▶ [GOAL OF THE EXERCISE]:
Reproduce all of the items below, substituting "How should I carry out" for every occurrence of "How do I perform" and leaving everything else unchanged.

▶ [PROVIDED ENTRIES]:
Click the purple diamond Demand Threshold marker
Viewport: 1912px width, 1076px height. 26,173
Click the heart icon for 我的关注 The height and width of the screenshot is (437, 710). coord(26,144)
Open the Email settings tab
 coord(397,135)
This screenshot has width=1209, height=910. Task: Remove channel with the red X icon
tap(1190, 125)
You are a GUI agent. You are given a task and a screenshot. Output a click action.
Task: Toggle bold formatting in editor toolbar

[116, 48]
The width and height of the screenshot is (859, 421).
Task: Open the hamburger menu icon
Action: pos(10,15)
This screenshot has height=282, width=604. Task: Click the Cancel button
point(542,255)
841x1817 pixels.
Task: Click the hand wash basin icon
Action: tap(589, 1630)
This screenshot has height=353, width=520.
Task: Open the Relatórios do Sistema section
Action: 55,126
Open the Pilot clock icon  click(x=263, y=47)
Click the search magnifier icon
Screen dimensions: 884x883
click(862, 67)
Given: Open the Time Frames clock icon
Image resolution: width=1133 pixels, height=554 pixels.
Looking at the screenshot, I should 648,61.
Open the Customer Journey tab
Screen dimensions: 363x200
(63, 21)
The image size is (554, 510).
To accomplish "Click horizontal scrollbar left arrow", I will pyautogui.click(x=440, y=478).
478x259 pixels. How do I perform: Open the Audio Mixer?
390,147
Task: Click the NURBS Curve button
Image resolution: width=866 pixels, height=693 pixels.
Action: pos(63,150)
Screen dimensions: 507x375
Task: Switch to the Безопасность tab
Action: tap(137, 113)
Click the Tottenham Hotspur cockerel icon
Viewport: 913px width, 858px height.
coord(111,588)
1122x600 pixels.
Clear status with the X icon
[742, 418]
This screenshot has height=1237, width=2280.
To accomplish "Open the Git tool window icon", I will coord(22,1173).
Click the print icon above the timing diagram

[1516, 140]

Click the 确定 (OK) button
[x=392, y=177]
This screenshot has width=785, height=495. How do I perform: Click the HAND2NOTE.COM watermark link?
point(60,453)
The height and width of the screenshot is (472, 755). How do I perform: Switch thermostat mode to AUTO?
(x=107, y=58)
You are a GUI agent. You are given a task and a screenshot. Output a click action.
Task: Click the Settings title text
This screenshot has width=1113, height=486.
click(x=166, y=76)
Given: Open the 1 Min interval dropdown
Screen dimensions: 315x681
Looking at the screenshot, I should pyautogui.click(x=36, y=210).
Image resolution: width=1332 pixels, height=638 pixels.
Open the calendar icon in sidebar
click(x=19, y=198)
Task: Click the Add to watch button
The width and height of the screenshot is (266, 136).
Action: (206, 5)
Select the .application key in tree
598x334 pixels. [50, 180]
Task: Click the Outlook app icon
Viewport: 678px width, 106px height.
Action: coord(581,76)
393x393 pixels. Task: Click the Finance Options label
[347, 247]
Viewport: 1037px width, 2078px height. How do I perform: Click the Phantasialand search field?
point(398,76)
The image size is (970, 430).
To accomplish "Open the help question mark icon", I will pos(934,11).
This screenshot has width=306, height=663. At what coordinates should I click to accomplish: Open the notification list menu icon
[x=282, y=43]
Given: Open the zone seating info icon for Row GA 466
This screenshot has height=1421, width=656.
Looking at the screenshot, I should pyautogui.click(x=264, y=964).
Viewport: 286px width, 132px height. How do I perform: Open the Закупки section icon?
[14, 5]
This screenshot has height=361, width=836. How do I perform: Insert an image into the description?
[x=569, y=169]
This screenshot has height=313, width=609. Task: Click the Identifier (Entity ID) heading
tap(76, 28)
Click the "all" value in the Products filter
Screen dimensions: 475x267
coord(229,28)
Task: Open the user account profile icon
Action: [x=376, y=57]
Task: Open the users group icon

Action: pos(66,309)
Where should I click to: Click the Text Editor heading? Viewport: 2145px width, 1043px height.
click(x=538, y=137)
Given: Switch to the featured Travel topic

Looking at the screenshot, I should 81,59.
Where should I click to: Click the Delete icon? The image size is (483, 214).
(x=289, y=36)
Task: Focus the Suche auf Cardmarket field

▶ [PROBLEM SOLUTION]:
Click the purple diamond Demand Threshold marker
Viewport: 1912px width, 1076px height. 26,173
Click the heart icon for 我的关注 The height and width of the screenshot is (437, 710). coord(26,144)
Open the Email settings tab
 coord(397,135)
This screenshot has width=1209, height=910. Task: Remove channel with the red X icon
tap(1190, 125)
You are a GUI agent. You are given a task and a screenshot. Output a click action.
Task: Toggle bold formatting in editor toolbar

[116, 48]
The width and height of the screenshot is (859, 421).
Task: Open the hamburger menu icon
Action: pos(10,15)
This screenshot has height=282, width=604. Task: Click the Cancel button
point(542,255)
841x1817 pixels.
Task: Click the hand wash basin icon
Action: tap(589, 1630)
This screenshot has height=353, width=520.
Task: Open the Relatórios do Sistema section
Action: 55,126
Open the Pilot clock icon  click(x=263, y=47)
Click the search magnifier icon
Screen dimensions: 884x883
click(862, 67)
Given: Open the Time Frames clock icon
Image resolution: width=1133 pixels, height=554 pixels.
Looking at the screenshot, I should 648,61.
Open the Customer Journey tab
Screen dimensions: 363x200
(63, 21)
The image size is (554, 510).
To accomplish "Click horizontal scrollbar left arrow", I will pyautogui.click(x=440, y=478).
478x259 pixels. How should I carry out: Open the Audio Mixer?
390,147
Task: Click the NURBS Curve button
Image resolution: width=866 pixels, height=693 pixels.
Action: pos(63,150)
Screen dimensions: 507x375
Task: Switch to the Безопасность tab
Action: tap(137, 113)
Click the Tottenham Hotspur cockerel icon
Viewport: 913px width, 858px height.
coord(111,588)
1122x600 pixels.
Clear status with the X icon
[742, 418]
This screenshot has height=1237, width=2280.
To accomplish "Open the Git tool window icon", I will coord(22,1173).
Click the print icon above the timing diagram

[1516, 140]

Click the 确定 (OK) button
[x=392, y=177]
This screenshot has width=785, height=495. How should I carry out: Click the HAND2NOTE.COM watermark link?
point(60,453)
The height and width of the screenshot is (472, 755). How should I carry out: Switch thermostat mode to AUTO?
(x=107, y=58)
You are a GUI agent. You are given a task and a screenshot. Output a click action.
Task: Click the Settings title text
This screenshot has width=1113, height=486.
click(x=166, y=76)
Given: Open the 1 Min interval dropdown
Screen dimensions: 315x681
Looking at the screenshot, I should pyautogui.click(x=36, y=210).
Image resolution: width=1332 pixels, height=638 pixels.
Open the calendar icon in sidebar
click(x=19, y=198)
Task: Click the Add to watch button
The width and height of the screenshot is (266, 136).
Action: (206, 5)
Select the .application key in tree
598x334 pixels. [50, 180]
Task: Click the Outlook app icon
Viewport: 678px width, 106px height.
Action: coord(581,76)
393x393 pixels. Task: Click the Finance Options label
[347, 247]
Viewport: 1037px width, 2078px height. How should I carry out: Click the Phantasialand search field?
point(398,76)
The image size is (970, 430).
To accomplish "Open the help question mark icon", I will pos(934,11).
This screenshot has width=306, height=663. At what coordinates should I click to accomplish: Open the notification list menu icon
[x=282, y=43]
Given: Open the zone seating info icon for Row GA 466
This screenshot has height=1421, width=656.
Looking at the screenshot, I should pyautogui.click(x=264, y=964).
Viewport: 286px width, 132px height. How should I carry out: Open the Закупки section icon?
[14, 5]
This screenshot has height=361, width=836. How should I carry out: Insert an image into the description?
[x=569, y=169]
This screenshot has height=313, width=609. Task: Click the Identifier (Entity ID) heading
tap(76, 28)
Click the "all" value in the Products filter
Screen dimensions: 475x267
coord(229,28)
Task: Open the user account profile icon
Action: [x=376, y=57]
Task: Open the users group icon

Action: pos(66,309)
Where should I click to: Click the Text Editor heading? Viewport: 2145px width, 1043px height.
click(x=538, y=137)
Given: Switch to the featured Travel topic

Looking at the screenshot, I should 81,59.
Where should I click to: Click the Delete icon? The image size is (483, 214).
(x=289, y=36)
Task: Focus the Suche auf Cardmarket field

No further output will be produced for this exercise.